Educar para a liberdade e não para a dependência

 Havia uma criança que, mesmo pequena, parecia carregar o mundo nos ombros. Desde cedo, era incentivada a decidir sozinha até nas pequenas escolhas do dia a dia, mas sem a orientação de quem pudesse equilibrar liberdade e discernimento. Aos poucos, essa liberdade sem limites começou a se tornar um peso, e aquilo que deveria nutrir sua autonomia passou a gerar confusão e insegurança. Foi nesse contexto que se percebeu a importância de educar não apenas para a liberdade, mas para a liberdade fundamentada, guiada pela fé e pelo amor de Deus.


Educar para a liberdade significa oferecer caminhos e ferramentas, não correntes ou dependências. Muitas vezes, pais e educadores, movidos pelo desejo de proteger, acabam criando filhos dependentes, incapazes de enfrentar desafios sem supervisão constante. A liberdade autêntica surge quando a criança aprende a tomar decisões conscientes, a assumir responsabilidades e a compreender as consequências de seus atos. Ao contrário da dependência, a liberdade verdadeira exige preparo, orientação e confiança.


No mundo atual, observa-se um fenômeno de “adultização precoce”, onde crianças e adolescentes são pressionados a assumir responsabilidades e vivências muito além de sua idade. Essa exposição antecipada a problemas adultos prejudica o desenvolvimento natural e a construção de uma identidade saudável. A educação deve proteger a infância e a adolescência como tempos de descoberta, brincadeira e formação gradual, lembrando que cada fase tem seu valor e sua função no crescimento integral do ser humano.


Criar sempre em Deus é a chave que orienta essa liberdade com sabedoria. Quando cada passo, cada decisão e cada ensinamento são oferecidos como uma oferta a Deus, o processo educativo ganha sentido e direção. A fé ajuda a formar o caráter, a fortalecer virtudes e a conduzir os jovens a escolhas que respeitem a dignidade própria e alheia. A liberdade sem Deus corre o risco de se tornar egoísmo ou rebeldia; a liberdade com Deus se transforma em responsabilidade, amor e serviço.

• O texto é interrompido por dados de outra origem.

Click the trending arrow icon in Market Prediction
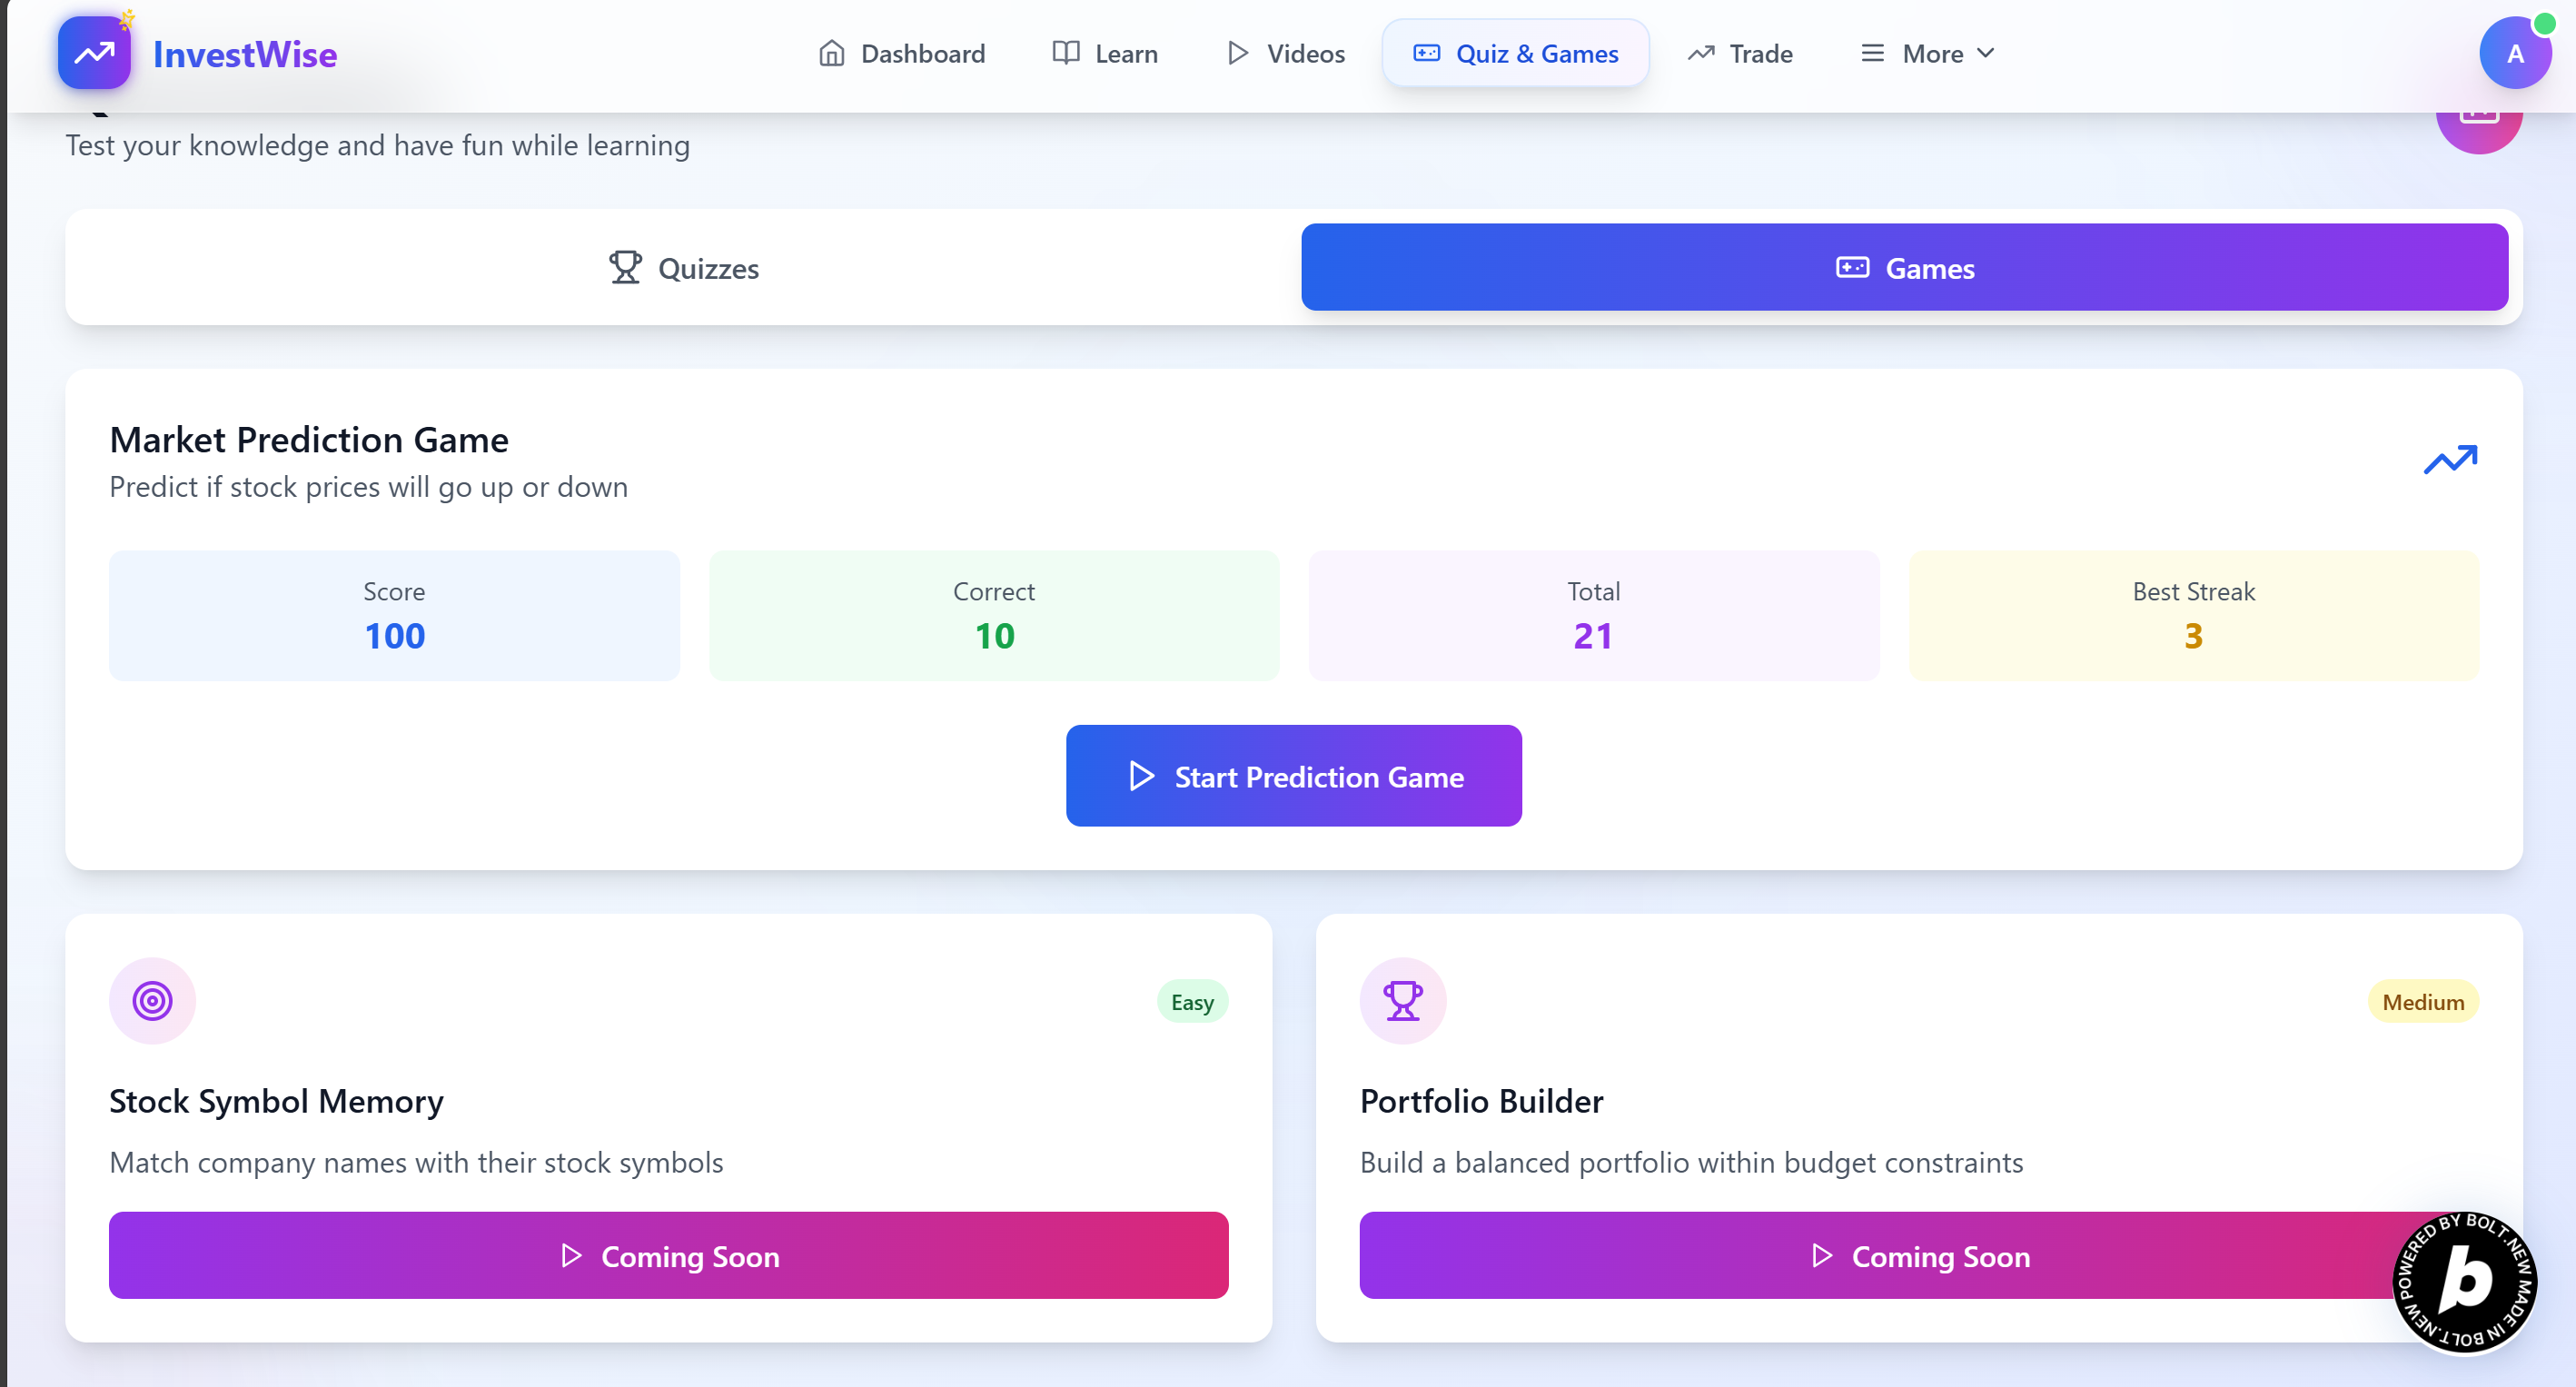This screenshot has height=1387, width=2576. [x=2450, y=460]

Portanto, educar para a liberdade é conduzir os filhos a tornarem-se pessoas plenas, capazes de discernir, decidir e agir com sabedoria, sempre alicerçadas na fé e nos valores eternos. É proteger da adultização precoce, nutrir a autonomia e oferecer a orientação necessária para que cada passo seja firme e consciente. Cada gesto educativo se torna, assim, uma oferta a Deus, garantindo que a liberdade que se conquista não seja apenas um direito, mas também um dom sagrado e responsável.